Problem statement: If a line in the entries contains the string "marker", include that line in your answer.

Material shown:

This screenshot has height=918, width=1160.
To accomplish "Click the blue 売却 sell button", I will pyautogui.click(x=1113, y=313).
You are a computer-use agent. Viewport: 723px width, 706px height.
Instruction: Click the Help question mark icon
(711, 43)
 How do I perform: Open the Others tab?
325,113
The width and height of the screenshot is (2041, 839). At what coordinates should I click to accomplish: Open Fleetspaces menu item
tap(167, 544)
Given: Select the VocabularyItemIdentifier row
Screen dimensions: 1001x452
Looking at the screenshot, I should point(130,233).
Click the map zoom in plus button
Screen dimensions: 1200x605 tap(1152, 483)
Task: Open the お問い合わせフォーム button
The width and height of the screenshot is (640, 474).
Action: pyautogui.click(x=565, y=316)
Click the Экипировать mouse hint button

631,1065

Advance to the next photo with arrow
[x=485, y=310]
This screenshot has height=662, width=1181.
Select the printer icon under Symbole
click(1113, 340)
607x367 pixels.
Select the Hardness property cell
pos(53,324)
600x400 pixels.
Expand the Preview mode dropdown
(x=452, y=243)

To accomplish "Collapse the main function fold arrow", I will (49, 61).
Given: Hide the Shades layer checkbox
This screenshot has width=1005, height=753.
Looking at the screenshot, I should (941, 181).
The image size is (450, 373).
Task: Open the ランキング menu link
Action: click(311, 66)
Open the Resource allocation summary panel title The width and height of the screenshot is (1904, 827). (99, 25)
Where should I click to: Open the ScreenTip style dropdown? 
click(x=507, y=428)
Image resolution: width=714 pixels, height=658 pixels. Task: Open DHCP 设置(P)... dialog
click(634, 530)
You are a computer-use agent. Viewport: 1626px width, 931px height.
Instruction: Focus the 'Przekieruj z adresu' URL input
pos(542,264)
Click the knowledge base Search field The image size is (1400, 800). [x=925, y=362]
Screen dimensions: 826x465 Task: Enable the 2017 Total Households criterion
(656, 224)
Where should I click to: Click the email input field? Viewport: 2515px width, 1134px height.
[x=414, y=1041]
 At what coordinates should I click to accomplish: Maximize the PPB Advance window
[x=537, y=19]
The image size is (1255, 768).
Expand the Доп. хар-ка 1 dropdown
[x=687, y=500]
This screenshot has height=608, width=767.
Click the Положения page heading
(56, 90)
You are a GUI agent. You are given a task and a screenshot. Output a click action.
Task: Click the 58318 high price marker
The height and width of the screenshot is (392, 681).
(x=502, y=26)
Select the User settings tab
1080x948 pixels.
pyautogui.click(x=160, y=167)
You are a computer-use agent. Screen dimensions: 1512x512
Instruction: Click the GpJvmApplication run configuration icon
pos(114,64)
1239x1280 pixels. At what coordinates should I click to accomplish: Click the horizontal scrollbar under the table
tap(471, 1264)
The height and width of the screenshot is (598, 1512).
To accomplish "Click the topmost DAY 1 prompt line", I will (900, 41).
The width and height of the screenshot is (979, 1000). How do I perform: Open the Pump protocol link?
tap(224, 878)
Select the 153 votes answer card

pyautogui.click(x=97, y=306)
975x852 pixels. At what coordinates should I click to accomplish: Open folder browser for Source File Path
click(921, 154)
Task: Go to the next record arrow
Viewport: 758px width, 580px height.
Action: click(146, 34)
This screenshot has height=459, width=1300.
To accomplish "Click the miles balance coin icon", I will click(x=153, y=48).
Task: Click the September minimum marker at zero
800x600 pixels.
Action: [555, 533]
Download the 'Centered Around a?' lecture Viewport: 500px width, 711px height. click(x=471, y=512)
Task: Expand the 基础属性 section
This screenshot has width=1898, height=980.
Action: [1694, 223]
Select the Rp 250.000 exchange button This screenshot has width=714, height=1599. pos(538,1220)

Output:
Task: Click the 58318 high price marker
Task: Click the September minimum marker at zero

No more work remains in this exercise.